Court Opinion

ID: 9738458
Source: CourtListenerOpinion
Date Created: 2023-08-26 19:53:38.735227+00
Date Added: 2024-06-11T07:24:06.232076
License: Public Domain

Boyle, J.
(concurring in the result). I concur with my colleagues in reversing the Court of Appeals decision to remand the defendant’s conviction for resentencing. I cannot concur in this context, however, with the principle of appellate review of the trial judge’s habitual offender sentencing decision under an abuse of discretion standard.
I acknowledge that in People v Milbourn, 435 Mich 630; 461 NW2d 1 (1990), this Court authorized appellate review of sentences within the statutory range under an abuse of discretion standard of review based on the principle of proportionality. I also acknowledge that there may be value in the symmetry accomplished by the decision today to extend abuse of discretion appellate review to habitual offender sentences. If the Court were free to create an appellate standard of sentencing review in such cases, the standard articulated in Justice Riley’s opinion would be appropriate.
I cannot, however, join in Justice Riley’s effort, because of my continuing belief that the allowance of appellate review of statutorily valid sentences constitutes an unconstitutional incursion into the sentencing discretion delegated in this instance by the Legislature to trial judges.
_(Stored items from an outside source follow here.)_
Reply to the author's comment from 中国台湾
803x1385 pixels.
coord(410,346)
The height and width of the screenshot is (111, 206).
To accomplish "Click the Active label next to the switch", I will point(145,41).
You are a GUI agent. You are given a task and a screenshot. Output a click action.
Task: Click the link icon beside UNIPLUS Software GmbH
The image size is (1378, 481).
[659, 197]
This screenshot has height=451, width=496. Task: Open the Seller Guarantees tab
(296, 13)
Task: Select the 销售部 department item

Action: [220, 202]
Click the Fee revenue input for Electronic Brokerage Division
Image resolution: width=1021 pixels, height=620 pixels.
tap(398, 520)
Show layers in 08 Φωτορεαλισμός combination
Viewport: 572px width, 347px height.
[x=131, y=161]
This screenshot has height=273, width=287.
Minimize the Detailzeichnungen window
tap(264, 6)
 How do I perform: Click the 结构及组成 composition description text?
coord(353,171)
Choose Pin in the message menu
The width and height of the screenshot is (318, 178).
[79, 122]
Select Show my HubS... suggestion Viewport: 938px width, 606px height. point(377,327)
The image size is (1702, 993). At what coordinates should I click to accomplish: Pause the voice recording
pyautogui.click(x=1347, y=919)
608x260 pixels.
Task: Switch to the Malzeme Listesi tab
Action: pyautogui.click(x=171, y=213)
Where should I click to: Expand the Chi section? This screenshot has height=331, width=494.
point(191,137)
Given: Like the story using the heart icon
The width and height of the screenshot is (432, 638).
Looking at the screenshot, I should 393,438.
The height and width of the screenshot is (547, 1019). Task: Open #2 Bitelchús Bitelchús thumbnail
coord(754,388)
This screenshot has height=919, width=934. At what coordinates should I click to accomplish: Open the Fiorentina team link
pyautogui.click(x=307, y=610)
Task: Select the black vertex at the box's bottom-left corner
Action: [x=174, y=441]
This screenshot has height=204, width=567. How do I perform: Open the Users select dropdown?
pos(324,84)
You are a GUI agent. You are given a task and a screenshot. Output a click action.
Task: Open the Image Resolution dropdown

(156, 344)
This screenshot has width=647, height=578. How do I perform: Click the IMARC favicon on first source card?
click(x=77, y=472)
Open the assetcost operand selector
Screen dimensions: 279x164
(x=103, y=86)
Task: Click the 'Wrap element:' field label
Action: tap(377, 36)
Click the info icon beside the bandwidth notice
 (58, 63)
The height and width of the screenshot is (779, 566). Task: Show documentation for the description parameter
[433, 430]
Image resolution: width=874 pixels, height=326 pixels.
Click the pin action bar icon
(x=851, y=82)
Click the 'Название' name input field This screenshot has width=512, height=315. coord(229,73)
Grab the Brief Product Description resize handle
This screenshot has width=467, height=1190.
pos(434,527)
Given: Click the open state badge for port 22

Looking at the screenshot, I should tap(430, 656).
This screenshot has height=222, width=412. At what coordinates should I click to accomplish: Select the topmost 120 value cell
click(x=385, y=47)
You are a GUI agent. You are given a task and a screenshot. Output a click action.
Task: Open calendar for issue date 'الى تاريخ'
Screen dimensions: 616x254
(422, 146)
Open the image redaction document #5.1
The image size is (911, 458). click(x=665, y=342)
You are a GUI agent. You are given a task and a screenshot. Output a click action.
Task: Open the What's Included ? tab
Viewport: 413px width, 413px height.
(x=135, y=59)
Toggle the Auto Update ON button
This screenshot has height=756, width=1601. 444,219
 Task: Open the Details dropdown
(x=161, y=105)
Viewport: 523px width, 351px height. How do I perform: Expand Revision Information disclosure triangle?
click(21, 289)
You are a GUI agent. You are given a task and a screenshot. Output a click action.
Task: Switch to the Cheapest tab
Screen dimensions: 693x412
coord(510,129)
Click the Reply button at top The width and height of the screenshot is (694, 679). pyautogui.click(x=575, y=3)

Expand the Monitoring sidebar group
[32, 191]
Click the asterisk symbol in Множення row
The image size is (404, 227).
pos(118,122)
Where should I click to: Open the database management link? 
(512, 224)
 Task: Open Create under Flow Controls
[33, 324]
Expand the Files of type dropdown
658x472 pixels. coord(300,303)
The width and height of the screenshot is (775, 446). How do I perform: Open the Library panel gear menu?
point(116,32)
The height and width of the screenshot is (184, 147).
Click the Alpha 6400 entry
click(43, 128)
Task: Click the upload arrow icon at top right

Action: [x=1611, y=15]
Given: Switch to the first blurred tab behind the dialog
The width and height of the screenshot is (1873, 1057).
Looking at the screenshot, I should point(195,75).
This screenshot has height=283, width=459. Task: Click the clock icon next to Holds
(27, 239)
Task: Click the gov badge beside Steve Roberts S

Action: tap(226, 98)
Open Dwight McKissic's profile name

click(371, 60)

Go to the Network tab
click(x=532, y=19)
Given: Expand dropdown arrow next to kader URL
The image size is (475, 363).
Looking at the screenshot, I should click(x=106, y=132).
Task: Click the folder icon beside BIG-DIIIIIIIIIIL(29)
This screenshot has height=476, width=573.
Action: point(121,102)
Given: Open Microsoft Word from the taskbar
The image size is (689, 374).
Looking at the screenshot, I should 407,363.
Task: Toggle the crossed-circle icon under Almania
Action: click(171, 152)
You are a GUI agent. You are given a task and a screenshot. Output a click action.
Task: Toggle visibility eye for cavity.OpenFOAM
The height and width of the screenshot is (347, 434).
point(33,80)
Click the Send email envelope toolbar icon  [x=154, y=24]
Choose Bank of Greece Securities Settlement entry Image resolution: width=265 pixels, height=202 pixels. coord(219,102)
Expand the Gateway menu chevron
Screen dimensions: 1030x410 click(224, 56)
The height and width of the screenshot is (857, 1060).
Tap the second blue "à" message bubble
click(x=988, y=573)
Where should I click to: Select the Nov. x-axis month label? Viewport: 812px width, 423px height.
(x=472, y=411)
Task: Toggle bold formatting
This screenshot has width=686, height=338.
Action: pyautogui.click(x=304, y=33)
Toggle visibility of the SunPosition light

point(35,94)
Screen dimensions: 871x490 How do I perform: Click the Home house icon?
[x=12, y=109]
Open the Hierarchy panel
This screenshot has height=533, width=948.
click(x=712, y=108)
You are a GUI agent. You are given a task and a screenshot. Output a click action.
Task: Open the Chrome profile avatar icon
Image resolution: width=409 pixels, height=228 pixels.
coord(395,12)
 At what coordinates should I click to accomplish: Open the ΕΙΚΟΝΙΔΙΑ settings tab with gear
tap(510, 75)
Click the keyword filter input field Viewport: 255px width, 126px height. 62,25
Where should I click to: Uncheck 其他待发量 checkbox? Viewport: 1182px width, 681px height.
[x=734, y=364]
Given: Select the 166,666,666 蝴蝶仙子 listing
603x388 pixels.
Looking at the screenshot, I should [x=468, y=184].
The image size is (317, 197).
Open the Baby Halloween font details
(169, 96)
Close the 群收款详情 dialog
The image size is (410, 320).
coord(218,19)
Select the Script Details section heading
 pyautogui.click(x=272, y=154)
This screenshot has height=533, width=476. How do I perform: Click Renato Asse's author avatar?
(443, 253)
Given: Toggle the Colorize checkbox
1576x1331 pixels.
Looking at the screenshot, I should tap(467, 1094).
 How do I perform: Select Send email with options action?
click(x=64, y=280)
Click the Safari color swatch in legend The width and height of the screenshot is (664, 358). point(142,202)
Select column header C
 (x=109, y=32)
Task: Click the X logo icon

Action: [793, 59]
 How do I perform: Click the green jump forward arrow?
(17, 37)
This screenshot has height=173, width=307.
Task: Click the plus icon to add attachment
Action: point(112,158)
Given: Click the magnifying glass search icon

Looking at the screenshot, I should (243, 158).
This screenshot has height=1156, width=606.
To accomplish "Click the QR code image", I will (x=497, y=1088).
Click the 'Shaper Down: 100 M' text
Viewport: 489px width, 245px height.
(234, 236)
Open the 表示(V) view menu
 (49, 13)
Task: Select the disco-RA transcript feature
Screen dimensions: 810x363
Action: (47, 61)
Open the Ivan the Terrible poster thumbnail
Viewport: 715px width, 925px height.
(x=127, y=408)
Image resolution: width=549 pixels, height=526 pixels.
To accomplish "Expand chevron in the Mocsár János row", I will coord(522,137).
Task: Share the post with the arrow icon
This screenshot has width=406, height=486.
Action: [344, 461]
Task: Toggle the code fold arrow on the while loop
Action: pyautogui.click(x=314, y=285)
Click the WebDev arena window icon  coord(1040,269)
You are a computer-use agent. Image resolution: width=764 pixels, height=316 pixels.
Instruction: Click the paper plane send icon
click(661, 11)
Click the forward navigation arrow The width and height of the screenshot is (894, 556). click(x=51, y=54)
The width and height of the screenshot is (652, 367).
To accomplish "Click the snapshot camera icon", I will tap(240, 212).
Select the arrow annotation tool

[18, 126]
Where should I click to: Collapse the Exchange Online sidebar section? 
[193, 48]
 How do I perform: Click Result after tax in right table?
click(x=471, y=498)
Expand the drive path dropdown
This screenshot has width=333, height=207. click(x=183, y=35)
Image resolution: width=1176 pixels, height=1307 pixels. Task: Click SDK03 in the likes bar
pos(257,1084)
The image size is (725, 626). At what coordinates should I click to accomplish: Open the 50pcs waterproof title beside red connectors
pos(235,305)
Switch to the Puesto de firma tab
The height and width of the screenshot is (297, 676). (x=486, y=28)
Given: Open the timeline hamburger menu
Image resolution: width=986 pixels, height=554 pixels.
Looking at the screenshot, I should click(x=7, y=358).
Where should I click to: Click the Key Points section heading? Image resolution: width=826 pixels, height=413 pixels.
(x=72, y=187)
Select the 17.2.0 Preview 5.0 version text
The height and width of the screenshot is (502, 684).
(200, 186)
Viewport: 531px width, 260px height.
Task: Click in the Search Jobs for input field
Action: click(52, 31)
MCL 769.1; MSA *63828.1072, Milbourn, supra at 670-701 (Boyle, J., dissenting). While today’s decision may be no more than a logical step down the path marked out by this Court’s decision in Milboum, respect for stare decisis cannot overcome adherence to limitations on the authority of this Court.
[S]tare decisis embodies an important social policy. It represents an element of continuity in law, and is rooted in the psychologic need to satisfy reasonable expectations. But stare decisis is a principle of policy and not a mechanical formula of adherence to the latest decision, however recent and questionable, when such adherence involves collision with a prior doctrine more embracing in its scope, intrinsically sounder, and verified by experience. [Helvering v Hallock, 309 US 106, 119; 60 S Ct 444; 84 L Ed 604 (1940).]